# SOURCE PASSAGE:
'''

Power Supplies: Understanding the Differences Between Linear and Switching

Power Supplies in Industry

Alternating current (AC) power is created in a generator or alternator and continuously switches polarity as the generator spins. This type of electrical generation has an advantage over direct current (DC) power because it is able to travel large distances more efficiently. Since almost all supplied power is some form of alternating current, it is the primary type of electrical power used to power most industrial equipment. Once the power reaches industrial equipment or any form of automation, it often needs to be changed to a more useful type of power for individual electrical components within the cell.

'''

# DATA PROVIDED:
'''

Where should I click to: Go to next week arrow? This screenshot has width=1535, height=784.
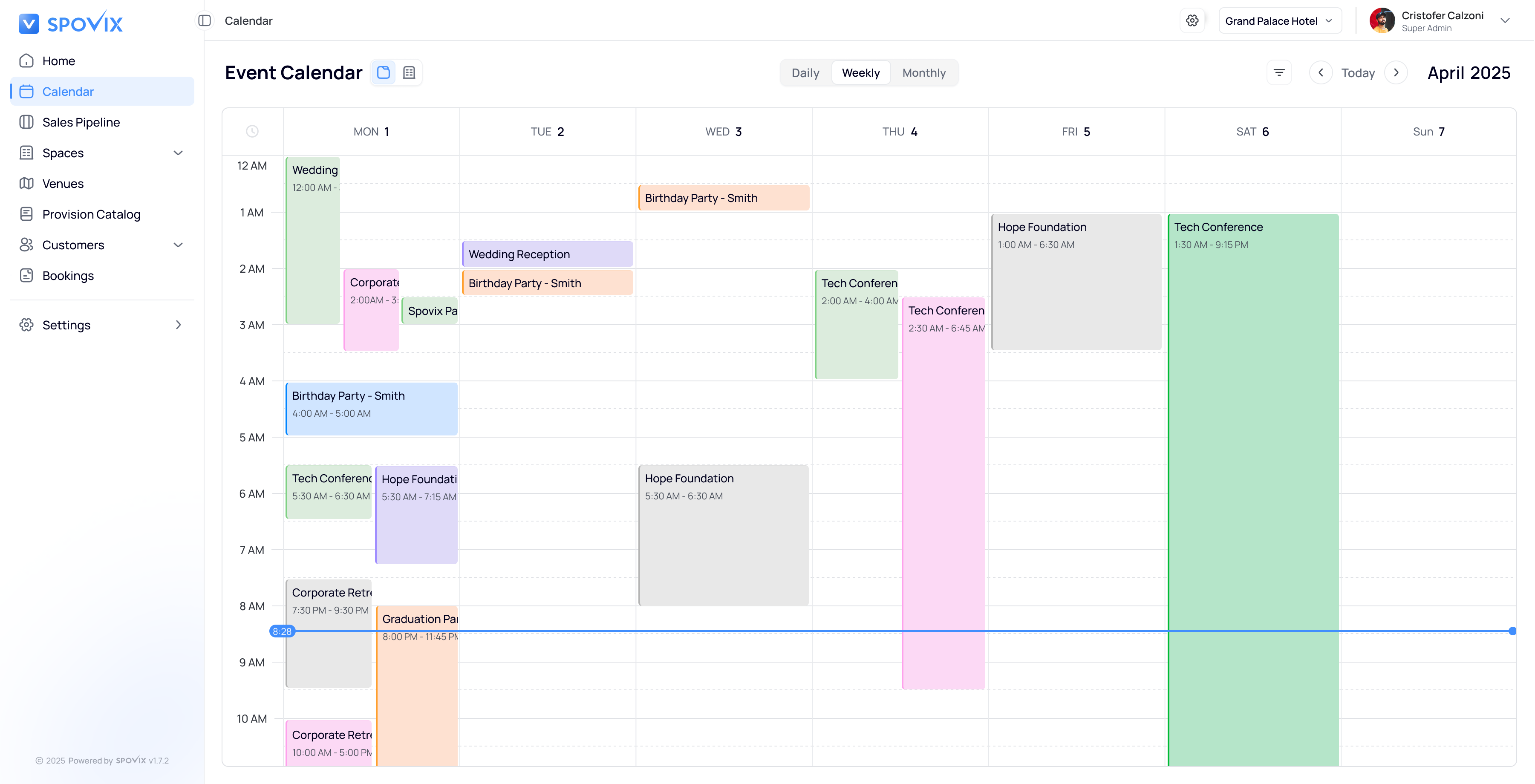[x=1396, y=73]
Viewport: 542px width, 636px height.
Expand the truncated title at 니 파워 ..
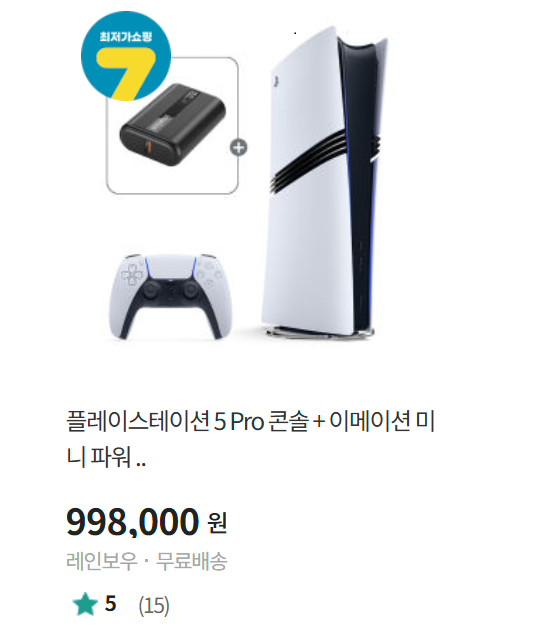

'''

# THINGS TO DO:
- 1) According to the power supplies passage, why does alternating current have an advantage over direct current? Answer in one to three sentences.
- 2) Carry on the power supplies passage from its last sentence.

# THE RESPONSES:
- 1) Alternating current has an advantage over direct current because it can travel large distances more efficiently.

- 2)
Figure 1. Linear (left) and switching (right) power supplies. Although subtle, the difference in physical size can indicate a larger transformer in the linear power supply. Image used courtesy of Matsuda Precision

 

Every automated cell, robot, or industrial machine requires some kind of control panel or control system. Depending on the complexity of the different types of equipment, parts within the control panel will need certain types of electrical power. Power supplies are used to supply these components with the specific power they require, whether that is low-voltage DC power or an AC power connection that is a different voltage from the incoming power. Most control components and electrical devices run on some form of low-voltage DC power, so the alternating current supply needs to be changed into the correct form of DC power needed for the electrical device. The piece of equipment used to change the AC power is known as a DC power supply.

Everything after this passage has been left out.